Beyond it’s pretty lights the Ultimaker 2 is a rugged machine. The simplicity of it’s operation and it’s use of standard parts mean the machine can operate consistently but also if it needs some maintenance you won’t find it hard to get a resolution. The forum with thousands of members world wide is very active and responsive also if issues occur.

There are issues that if you know how to handle them you will be back up and running in a flash. We’ll show you ‘How To’ here;

Prints not sticking to the bed:

If your models are not sticking to the bed it is likely that your bed is leveled too far away from the nozzle.

It’s a fine art at first but you’ll start to pick up on the sweet spot with practice.

Here’s a video to give you a little guidance.

Slipping Pulley’s:

The pulley’s play a crucial role in the printing process and if one of the grub screws becomes loose (they are moving parts) then different problems can occur.
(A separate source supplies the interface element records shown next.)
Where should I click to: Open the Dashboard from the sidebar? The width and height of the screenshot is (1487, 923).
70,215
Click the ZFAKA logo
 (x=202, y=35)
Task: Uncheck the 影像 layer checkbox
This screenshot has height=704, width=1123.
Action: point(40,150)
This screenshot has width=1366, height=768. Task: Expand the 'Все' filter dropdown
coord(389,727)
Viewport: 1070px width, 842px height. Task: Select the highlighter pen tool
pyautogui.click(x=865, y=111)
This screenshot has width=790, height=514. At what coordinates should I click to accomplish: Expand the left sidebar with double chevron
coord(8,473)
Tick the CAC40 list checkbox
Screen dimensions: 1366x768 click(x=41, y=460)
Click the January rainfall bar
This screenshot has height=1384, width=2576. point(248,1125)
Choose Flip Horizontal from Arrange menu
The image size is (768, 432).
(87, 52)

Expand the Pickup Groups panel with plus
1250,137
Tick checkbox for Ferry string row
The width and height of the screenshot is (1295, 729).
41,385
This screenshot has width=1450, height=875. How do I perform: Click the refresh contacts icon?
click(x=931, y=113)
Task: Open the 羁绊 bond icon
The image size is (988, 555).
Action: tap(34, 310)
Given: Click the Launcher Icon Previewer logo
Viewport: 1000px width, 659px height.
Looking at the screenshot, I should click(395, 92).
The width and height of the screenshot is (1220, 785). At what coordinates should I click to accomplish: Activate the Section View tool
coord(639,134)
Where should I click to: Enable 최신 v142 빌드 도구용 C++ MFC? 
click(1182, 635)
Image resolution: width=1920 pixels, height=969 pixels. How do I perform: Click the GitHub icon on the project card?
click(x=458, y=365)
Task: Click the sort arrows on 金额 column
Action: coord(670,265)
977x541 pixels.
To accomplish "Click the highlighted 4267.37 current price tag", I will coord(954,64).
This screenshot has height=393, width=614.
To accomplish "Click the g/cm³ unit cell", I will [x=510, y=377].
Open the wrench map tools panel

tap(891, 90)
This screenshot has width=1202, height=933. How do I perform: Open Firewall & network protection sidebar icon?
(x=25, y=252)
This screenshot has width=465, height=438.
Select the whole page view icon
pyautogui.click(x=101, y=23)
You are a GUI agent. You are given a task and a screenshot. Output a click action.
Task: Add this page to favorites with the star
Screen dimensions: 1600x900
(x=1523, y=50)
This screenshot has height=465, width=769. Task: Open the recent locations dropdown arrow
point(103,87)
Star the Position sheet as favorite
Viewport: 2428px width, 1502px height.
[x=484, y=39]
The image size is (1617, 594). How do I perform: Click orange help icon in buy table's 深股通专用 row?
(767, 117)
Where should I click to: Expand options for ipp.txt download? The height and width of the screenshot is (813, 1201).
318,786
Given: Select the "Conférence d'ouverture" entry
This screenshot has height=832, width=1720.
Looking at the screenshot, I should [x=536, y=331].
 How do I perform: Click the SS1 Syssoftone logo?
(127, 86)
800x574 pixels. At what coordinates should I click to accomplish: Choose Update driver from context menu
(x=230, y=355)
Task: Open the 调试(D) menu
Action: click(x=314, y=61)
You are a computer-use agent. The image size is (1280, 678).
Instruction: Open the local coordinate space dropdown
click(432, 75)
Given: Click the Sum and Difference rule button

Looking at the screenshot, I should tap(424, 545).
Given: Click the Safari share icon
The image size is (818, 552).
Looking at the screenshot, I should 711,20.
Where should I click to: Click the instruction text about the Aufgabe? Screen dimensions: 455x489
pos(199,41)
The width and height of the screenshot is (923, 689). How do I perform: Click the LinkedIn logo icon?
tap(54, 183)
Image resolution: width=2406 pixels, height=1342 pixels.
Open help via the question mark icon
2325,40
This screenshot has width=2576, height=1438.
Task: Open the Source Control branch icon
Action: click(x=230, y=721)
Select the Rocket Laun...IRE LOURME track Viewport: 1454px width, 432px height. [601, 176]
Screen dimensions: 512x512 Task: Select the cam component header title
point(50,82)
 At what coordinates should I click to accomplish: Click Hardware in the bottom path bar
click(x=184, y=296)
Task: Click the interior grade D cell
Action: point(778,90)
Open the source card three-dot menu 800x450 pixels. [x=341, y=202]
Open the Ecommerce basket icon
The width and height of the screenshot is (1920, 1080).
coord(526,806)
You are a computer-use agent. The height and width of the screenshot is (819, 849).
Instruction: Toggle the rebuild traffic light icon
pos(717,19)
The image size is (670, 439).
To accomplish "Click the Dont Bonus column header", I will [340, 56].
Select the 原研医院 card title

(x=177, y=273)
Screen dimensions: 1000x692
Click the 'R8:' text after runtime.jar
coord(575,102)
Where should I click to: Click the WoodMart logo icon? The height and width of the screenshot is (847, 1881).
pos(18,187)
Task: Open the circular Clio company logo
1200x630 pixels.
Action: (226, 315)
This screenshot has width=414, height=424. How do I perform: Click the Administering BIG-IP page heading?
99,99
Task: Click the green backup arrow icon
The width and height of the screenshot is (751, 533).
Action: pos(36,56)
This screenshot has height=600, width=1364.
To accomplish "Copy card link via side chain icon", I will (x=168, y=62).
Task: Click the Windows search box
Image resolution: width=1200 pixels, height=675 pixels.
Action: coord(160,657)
Leaning or shifted layers and protruding axes

All three of these problems can be fixed by tightening the loose grub screw. First you need to locate it and in the first two scenarios just tighten the screw. In the case of protruding axis make sure everything is in place before tightening the grub screw.

Material not extruding or under-extruding:

Under extrusion is simply that the printer cannot supply the amount of plastic that is asked for. Symptoms of this are; missing layers, very thin layers or layers that have random dots and holes in them. This problem is probably the trickiest to find the direct cause for, as there are so many variables at play.

A quick trouble shoot here will usually sort the issue.

The feed mechanism:

check the filament is not tangled.

check the feeder wheel is clean (no loose or ground filament),

check the filament has not been ground,


Check the filament is never wider than 3mm. Filaments can vary in diameter and quality. Whilst we love open-source and testing different filaments, we recommend that you have a spare roll of Ultimaker filament to check this is not the cause. Ultimaker filament is made to a high specification.

Blocked Nozzle:

If the feed mechanism and the filament are good it’s likely that you have a blocked or partially blocked nozzle. The best way to clean the nozzle is via the ‘Atomic Method’ here.

If your printer is under-extruding do NOT increase the flow rate to compensate. This will only add to the problem.

We recommend printing as cool as possible but in the event of under-extrusion increasing the heat will help you through any small clog in the nozzle. Printing PLA at 230 degrees is not ideal but well within its range.

In The Classroom

This is a professional development resource to allow you to learn some of the more common potential technical issues you may encounter with the Ultimaker 2, with tips for how to solve these problems in order to more effectively support 3D Printing in the classroom. This is not a general classroom resource, however it may be useful at the stage when students are working independently to print their own designs.